Alle, die ein sehr umfassendes Instrument suchen und gerne live performen.

Wichtige Merkmale
  • Synthesizer mit 76 Tasten und Channel Aftertouch
  • 256-fache Polyphonie
  • Touchscreen mit 800 x 480 Pixeln
  • 256 Registrierungen, 2.560 Live Sets
  • SuperNATURAL-Klangsynthese
  • Gewicht: 17,7 kg

 


Lesermeinungen (1)

zu 'Roland Jupiter 80 Testbericht: Next Generation Synthesizer'

  • Stefan TF   20. Jan 2015   05:13 UhrAntworten

    Hallo Delamar und Oliver Olbricht,

    besten Dank für den sorgfältigen Jupiter 80-Report. Schön ausführlich aber nicht langatmig, genau richtig. Wobei eben auch Details wie Abmessungen oder die DAW-Integration angesprochen werden, die anderen Reports so fehlen aber wichtig für ein konkretes Bild vom Instrument sind.

    Nach langen Recherchen fällt meine Wahl auf den Jupiter 80. Der Yamaha Motif XF in ähnlicher Preisklasse bietet mir hingegen Sounds, die ich schon größtenteils mit dem MOX6 zur Verfügung habe. Auch hier sind die Streicher stark aber vielleicht nicht ganz so dynamisch akzentuiert. Chöre fehlen mir, ausser OOOh und AAAh ist nicht viel mehr drin. Mag sein, dass der Motif XF oder MOXF etwas mehr Auswahl hat aber ich konnte keine Belege dafür finden. Etwas schade finde ich, dass der XF keine DAW-Steuerung bzw. Soundkarte beinhaltet. Die Auflösung des farbigen Touchscreen ist wohl auch nicht mehr ganz aktuell. Die Bedienung der Yamaha ist allerdings ziemlich durchdacht und intiutiv, mit vielen selbsterklärenden Tastern.

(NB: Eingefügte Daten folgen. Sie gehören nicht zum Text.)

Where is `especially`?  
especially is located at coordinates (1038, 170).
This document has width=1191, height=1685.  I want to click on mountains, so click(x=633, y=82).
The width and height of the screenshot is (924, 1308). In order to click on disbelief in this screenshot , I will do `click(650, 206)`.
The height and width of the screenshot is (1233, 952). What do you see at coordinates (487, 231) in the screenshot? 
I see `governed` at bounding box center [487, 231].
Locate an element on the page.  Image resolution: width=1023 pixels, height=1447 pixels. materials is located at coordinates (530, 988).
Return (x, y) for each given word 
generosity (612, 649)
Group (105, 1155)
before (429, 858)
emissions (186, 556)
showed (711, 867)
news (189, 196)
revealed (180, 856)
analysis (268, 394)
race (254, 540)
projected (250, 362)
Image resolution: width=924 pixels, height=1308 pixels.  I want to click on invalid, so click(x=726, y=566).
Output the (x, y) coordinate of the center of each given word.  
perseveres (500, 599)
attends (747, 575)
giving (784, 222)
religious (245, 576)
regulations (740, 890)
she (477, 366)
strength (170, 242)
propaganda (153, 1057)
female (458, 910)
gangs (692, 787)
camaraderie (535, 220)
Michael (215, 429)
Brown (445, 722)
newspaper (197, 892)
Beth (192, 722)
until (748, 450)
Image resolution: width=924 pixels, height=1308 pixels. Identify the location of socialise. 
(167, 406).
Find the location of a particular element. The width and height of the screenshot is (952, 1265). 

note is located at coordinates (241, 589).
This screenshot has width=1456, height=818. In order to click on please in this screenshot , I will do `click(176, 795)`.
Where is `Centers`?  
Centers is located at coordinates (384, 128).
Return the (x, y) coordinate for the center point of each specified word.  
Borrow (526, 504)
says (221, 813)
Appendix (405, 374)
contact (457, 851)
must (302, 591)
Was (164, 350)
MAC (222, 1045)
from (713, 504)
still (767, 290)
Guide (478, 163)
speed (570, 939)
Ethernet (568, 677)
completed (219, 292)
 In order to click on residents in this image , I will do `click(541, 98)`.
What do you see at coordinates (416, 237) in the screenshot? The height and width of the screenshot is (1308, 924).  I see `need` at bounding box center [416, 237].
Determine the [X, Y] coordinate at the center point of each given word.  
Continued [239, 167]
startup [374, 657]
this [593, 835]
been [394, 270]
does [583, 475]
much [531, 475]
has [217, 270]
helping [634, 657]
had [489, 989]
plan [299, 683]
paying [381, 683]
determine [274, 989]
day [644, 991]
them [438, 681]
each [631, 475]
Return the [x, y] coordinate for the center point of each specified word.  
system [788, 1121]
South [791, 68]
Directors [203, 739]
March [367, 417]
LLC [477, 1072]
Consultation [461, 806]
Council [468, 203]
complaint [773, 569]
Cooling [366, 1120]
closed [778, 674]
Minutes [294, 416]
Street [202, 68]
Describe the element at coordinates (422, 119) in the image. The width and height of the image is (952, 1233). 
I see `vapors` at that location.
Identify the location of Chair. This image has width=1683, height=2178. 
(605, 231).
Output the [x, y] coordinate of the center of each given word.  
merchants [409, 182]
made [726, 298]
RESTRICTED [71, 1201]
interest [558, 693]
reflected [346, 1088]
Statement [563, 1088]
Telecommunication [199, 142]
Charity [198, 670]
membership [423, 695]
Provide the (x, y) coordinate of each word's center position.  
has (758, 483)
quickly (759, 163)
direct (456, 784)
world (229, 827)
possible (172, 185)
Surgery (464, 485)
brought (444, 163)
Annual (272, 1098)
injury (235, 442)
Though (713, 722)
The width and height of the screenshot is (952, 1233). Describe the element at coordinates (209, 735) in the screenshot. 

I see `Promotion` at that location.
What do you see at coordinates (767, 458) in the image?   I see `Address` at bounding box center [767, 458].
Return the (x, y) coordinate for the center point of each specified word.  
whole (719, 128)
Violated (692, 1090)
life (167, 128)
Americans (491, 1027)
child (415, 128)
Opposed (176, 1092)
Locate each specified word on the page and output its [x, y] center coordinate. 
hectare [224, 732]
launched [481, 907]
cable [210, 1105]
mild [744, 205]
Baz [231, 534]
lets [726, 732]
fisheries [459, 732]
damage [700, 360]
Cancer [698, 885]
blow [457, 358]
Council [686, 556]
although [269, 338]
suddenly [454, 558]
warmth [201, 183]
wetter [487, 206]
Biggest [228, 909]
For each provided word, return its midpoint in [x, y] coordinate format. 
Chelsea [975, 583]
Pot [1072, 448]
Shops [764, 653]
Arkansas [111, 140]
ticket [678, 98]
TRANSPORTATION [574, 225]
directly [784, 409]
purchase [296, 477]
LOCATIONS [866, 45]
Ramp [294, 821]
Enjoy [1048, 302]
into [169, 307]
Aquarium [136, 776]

    In ähnlicher Preisklasse liegt auch der Korg KronosX, dessen Grundsounds oft etwas angekratzt, etwas digital harsch klingen. Er bietet zwar auch zahlreiche Multisamples, die bei Klavieren bzw. Flügeln von hoher Qualität sind und via integrierter SSD mit hoher Datenrate gestreamt werden. Doch zahlreiche Naturinstrumenten fehlt m.E. eine warme Nuance oder Durchsetzungsvermögen. Wirklich fette Solosounds habe ich nur wenige gefunden, muß mich da aber noch weiter reinarbeiten. Enttäuscht bin ich vom internen Sequenzer, der auf zahlreiche Seiten verteilt unübersichtlich ist. Einen simplen Loop einzustellen ist umständlich. Punkten kann er aber generell durch den Touchscreen, wobei zahlreiche Sounds auf übersichtlichen Seiten zusammenstellbar sind (auch Combis). Mit dem Samplen habe ich nicht viel gemacht höre aber, dass es recht umständlich sein soll, wenn man das nicht am PC macht. Der Grundsound begegnet mir am Kronos jedoch in zahlreichen Presets und da würde ich ihn meist als etwas digital einstufen.

    Der Clavia Nord Stage 2 liegt auch in ähnlicher Preisregion. Soll ja absolut bühnentauglich sein mit zahlreichen Poti-Direktzugriffen und daher brauchts nur ein Minidisplay. Neben überzeugenden Samples für Klavier, E-Piano etc. bietet er aber mit den fetten Analogsound auch einen leicht erkennbaren Grundcharakter, der etwas eingefärbt ist und von dem ich meine, dass ich ihn mir schnell übergehört habe, zumindest wenn ich ihn als Hauptinstrument einsetzen würde.

    Der Kurzweil PC3 liegt eher auf dem Preisniveau des Jupiter 50, hat wohl auch ähnliche Abmessungen. Viele Samples vor allem auch Flächen und Chöre haben mir bei den Demos sehr gut gefallen. Insgesamt stört mich aber das etwas anachronistische Zeilen-Display. Hab ihn aber noch nicht live angetestet. Könnte mir durchaus gefallen aber bei den Recherchen fehlte mir doch der letzte Kick zu seinen Gunsten.

    Letztlich fällt meine Wahl auf den Jupiter 80, weil er einfach genau die fetten, analogen Flächen, breite Chöre aber auch unglaubliche Streichersimulationen bietet, die mir in den Querbeet-Web-Demos am besten gefallen haben. Man merkt dem Instrument an, dass es den Musiker und die Klangseele ansprechen will. Die erwähnte, orchestrale Orientierung auch für Filmusiken will Geschichten erzählen oder unterstreichen.

    Ich bin schon gespannt, wie intensiv die Begegnung sein wird und ob ich mich mit dem Jupiter 80 dauerhaft musikalisch weiterentwickeln kann, traue ihm das aber mehr als den anderen, derzeit aktuellen Oberklassen-Synthies oder Workstations zu.